You could use a tool to compare AST's for equality, at the least you could use it to highlight the real changes as opposed to whitespace cleanup, which would make this job much easier. Or perhaps compare binaries directly if you set up deterministic compilation.
Most repositories allow you to ignore whitespace changes if you want to.
For instance, github allows you to do a ?w=1 appended to a diff url to see the differences without seeing the whitespace differences (that's like git diff -w).
That's the correct choice, although it would have been nicer to review it (if possible).
That said, huge commits can be ok if they can (a) be reviewed very quickly, (b) be entirely generated by a script (review the script, and ensure that running it generates the proposed change), or (c) are small under e.g. git diff -w.
Incidentally, removing $SubversionThingy$ from the header of each file in a moderately-sized repository is enough to break the FishEye code reviewing tool...
every place i've ever worked would require the developer to notify or ask permission from the project lead before making a change of that scope, if for nothing else, just the time commitment.
That's how it should have gone. But to the persons defense, the codebase really was a mess and a cleanup would have really helped us in getting a better insight in what the heck was going on, it really was with the best of intentions.

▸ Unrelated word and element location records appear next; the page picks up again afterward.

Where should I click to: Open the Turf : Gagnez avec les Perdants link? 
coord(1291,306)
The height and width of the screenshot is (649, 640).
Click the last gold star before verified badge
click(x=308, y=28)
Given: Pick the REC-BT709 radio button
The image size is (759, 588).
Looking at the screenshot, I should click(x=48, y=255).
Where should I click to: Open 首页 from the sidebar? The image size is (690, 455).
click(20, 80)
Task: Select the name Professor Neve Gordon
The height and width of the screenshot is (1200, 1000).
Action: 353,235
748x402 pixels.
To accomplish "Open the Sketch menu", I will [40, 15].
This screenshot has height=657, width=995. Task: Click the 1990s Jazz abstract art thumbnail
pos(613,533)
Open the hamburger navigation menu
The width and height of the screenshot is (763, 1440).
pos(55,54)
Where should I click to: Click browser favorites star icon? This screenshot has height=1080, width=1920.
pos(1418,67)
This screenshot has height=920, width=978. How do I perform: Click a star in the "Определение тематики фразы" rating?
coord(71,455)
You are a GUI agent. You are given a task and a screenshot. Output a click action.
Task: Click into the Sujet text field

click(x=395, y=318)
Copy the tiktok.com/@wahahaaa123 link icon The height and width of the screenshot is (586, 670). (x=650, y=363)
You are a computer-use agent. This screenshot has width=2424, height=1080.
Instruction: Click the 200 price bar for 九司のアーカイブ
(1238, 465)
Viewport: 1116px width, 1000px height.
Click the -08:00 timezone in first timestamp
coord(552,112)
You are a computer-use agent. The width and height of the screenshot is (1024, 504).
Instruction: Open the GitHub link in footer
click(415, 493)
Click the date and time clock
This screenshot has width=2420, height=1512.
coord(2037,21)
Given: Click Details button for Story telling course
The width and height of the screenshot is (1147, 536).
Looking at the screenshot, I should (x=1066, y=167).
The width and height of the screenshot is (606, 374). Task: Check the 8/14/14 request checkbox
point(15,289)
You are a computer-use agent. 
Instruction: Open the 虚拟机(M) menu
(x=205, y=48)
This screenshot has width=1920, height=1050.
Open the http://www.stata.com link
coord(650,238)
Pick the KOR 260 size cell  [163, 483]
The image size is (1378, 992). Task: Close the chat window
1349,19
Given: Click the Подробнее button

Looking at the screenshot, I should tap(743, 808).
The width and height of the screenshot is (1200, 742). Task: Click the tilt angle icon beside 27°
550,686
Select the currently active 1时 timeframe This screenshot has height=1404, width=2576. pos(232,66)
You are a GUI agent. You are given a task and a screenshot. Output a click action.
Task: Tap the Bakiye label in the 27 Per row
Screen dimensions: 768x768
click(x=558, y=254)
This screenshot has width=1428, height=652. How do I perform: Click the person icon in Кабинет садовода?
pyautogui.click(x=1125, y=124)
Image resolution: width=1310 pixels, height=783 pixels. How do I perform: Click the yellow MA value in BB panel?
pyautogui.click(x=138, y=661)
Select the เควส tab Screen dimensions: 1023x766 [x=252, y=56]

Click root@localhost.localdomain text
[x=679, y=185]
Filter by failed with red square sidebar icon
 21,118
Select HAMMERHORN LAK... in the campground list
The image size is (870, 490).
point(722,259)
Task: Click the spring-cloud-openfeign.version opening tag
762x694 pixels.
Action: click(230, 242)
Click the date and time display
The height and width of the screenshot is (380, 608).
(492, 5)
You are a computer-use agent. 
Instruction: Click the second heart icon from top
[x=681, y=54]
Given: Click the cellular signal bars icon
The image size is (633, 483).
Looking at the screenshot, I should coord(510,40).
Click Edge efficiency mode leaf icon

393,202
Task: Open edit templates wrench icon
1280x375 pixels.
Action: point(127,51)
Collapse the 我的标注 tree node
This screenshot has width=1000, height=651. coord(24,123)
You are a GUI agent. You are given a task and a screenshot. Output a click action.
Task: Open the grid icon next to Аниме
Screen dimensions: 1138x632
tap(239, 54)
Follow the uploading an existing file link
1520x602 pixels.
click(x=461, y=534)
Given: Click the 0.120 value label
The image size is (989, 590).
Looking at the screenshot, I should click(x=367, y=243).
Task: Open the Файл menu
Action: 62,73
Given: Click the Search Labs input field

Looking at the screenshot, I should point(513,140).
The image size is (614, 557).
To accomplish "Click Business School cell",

But code review tends to be a bottle-neck anyway and there is no such thing as an 'innocent change' in my book, especially not in code-bases that have too little automated test coverage and zero documentation.
You'd want one better -- slip it in when your co-worker was about to make a change, update the yet to be committed code in their local working directory. They'd have a low chance of noticing it but the blame would lie with them.
There certainly will be multiple people to blame for this at least because nobody noticed who should have been looking but, it could have been also been a single rogue/disgruntled employee as well. About to be laid off perhaps, or also playing on the black market selling 0-day exploits. Even better they managed to slip in the name of the co-worker they hate the most in the committer field.
I'll take that over a national intelligence operation: infiltrating, gaining trust, paying off multiple people (and thus risking revealing their hand and operations), I can see a single person, who found out what the price for 0-day exploits are and who was perhaps been unfairly treated, was about to be laid of or leave the country. This was their way of getting an extra bonus on the way out of the door.
You'd be surprised. While the -official- code will typically always get QA'd and reviewed, there are plenty of cases where custom code for a specific use case is done by one engineer and bypasses the proper channel because of deadlines.
I don't think it's necessarily true, I remember Linus saying that for Linux' kernel they used a web of trust. At one point you had to trust some people, you can't watch every updates. And he said something along the line "if you're not doing cryptography/security like this, you're doing it wrong"
> At one point you had to trust some people, you can't watch every updates.
Yes, so Linus doesn't. But his web of trust is hierarchical. In case of some malicious code making its way into the kernel, there will be a chain of trusted people that can be made accountable for it.
If you're suggesting the reviewer wrote the patch you've eliminated the developer but you still have someone higher up in the chain that needs to be totally incompetent. Even so, that's still two people, not one.
Linus' web-of-trust is more like a pyramid of trust, he has a couple of lieutenants that he trusts but I highly doubt they in turn will blindly sign off on a commit on something as critical as this.